As he was picking up the tissues he caught Mrs Hargreaves’s eye. She had the same look in her eyes as she had always had on meeting Henry, a look compounded equally of affection, horror and bravery.

One day, before I die, I will be elegant in the presence of Mrs Hargreaves, thought Henry.

‘You look as wonderful as ever, Mrs Hargreaves,’ he said, and indeed in her mid-eighties she was still a very elegant woman.

‘Henry!’ she admonished with a smile. ‘Don’t you think after forty-five years you ought to find it in you to call me Celia?’

‘I’m sorry. I just don’t see you as a Celia. You’re far too beautiful to be a Celia.’

Celia Hargreaves’s eyes gleamed, but there was more mockery in them than Henry liked.

‘Who would have thought you’d ever turn into such a smooth speaker?’ she said, and he sensed her unspoken continuation of ‘I think I rather preferred you as you were.’

James Hargreaves was bent and frail. He had shrunk. He looked an ill man. Even doctors end up needing doctors. To Henry he had always represented the epitome of suave masculine sophistication. To feel pity for him seemed to be against the natural order of things.

‘You’re looking well,’ he said.

The retired brain surgeon waved away this irrelevancy as if it was an annoying fly, and said, ‘How’s your greasy spoon doing?’

‘James!’ said Celia Hargreaves. ‘It is not a greasy spoon. Is it, Henry?’

‘Hardly!’ said Henry. ‘They even want me to go on TV in one of these celebrity chef programmes.’

‘Good Lord,’ said James Hargreaves unflatteringly.

Maybe I’ll have to, thought Henry. I really am fed up with being patronised.
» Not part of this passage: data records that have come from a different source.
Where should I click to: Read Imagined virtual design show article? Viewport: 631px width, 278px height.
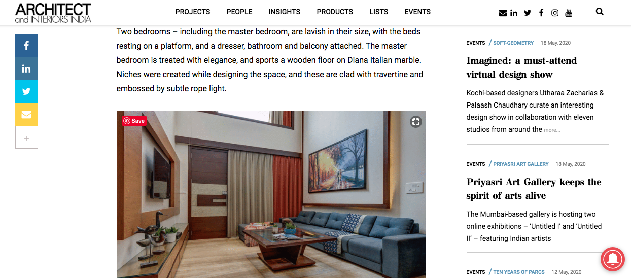[x=521, y=67]
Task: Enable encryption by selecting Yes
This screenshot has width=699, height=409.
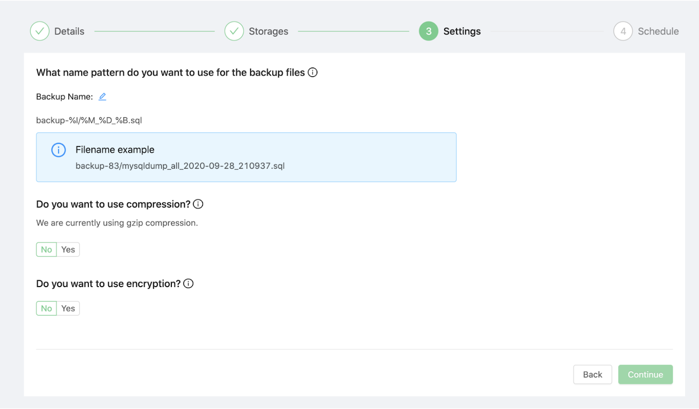Action: click(68, 309)
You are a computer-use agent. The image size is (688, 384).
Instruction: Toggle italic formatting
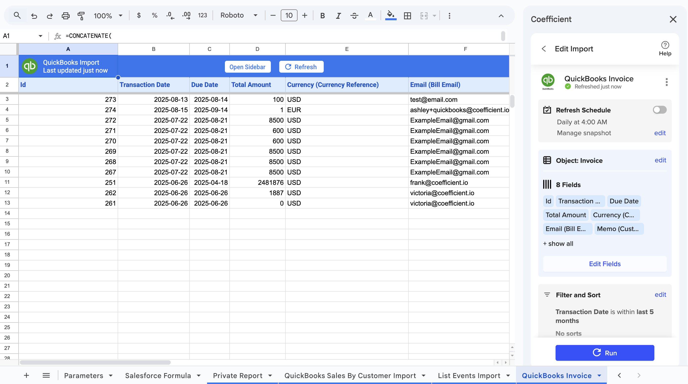[338, 15]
‘It’s such a shame Paul and Christobel couldn’t be here,’ said Celia Hargreaves. ‘They’re in the Seychelles.’

‘Why doesn’t that surprise me?’ said Henry.

James Hargreaves frowned and Henry’s eyes met Celia’s and he knew that she was laughing inwardly at the memory of past evenings when Henry had been rude and combative. He felt a blush of shame. Oh God, Henry, please, you’re sixty, don’t blush.
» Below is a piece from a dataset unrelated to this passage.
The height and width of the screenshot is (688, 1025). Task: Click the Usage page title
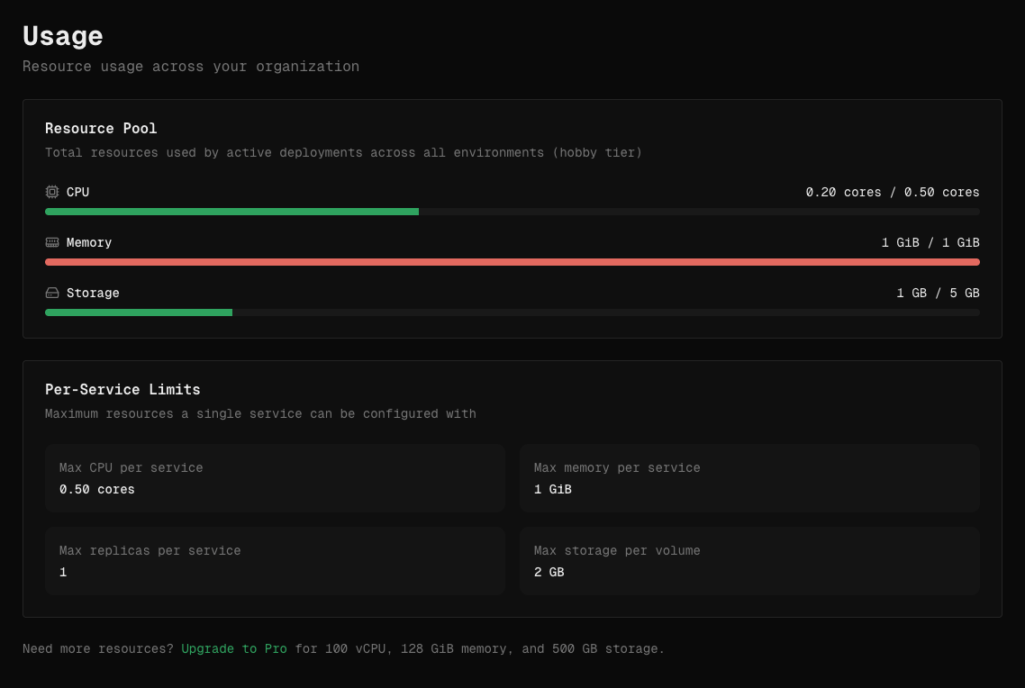[63, 36]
‘You and Paul seem to have rather drifted apart,’ said Celia.

‘Not really. We just have busy lives.’ Come off it,
Henry.
You know you have. You mock because Paul married a lawyer when he was studying law and a doctor after he’d changed to medicine. You call their home Bedsyde Manor, which infuriates them. You keep up with his parents because they represent an image of beautiful living and … be honest … because you once had sexual fantasies about Celia and still thirst for her approval.

‘I have to be grateful to Paul, though,’ he said. ‘If I hadn’t been friends with him at school I’d never have met you. Or Diana.’

‘And we’re glad you did, despite everything, aren’t we, James?’ said Celia Hargreaves.

‘What? Oh! Yes! Absolutely! Yes! Definitely!’ said James Hargreaves, frail retired brain surgeon, each exclamation mark confirming Henry’s belief that the man couldn’t stand him.

He saw his ex-wife moving across the room, on her own, towards Denzil. This was his chance of a word out of Gunter’s earshot.

‘Diana!’ he said, intercepting her. It was neatly done, he was so much more accomplished socially now. His only mistake was to take a canapé en route, so that his ‘And how’s the sexy Mrs Axelburger this evening?’ was mouthed through hard-boiled egg and caviar. Even as he said it he realised that Diana didn’t look at all sexy any more. She had put on weight. She looked prosperous and Swiss.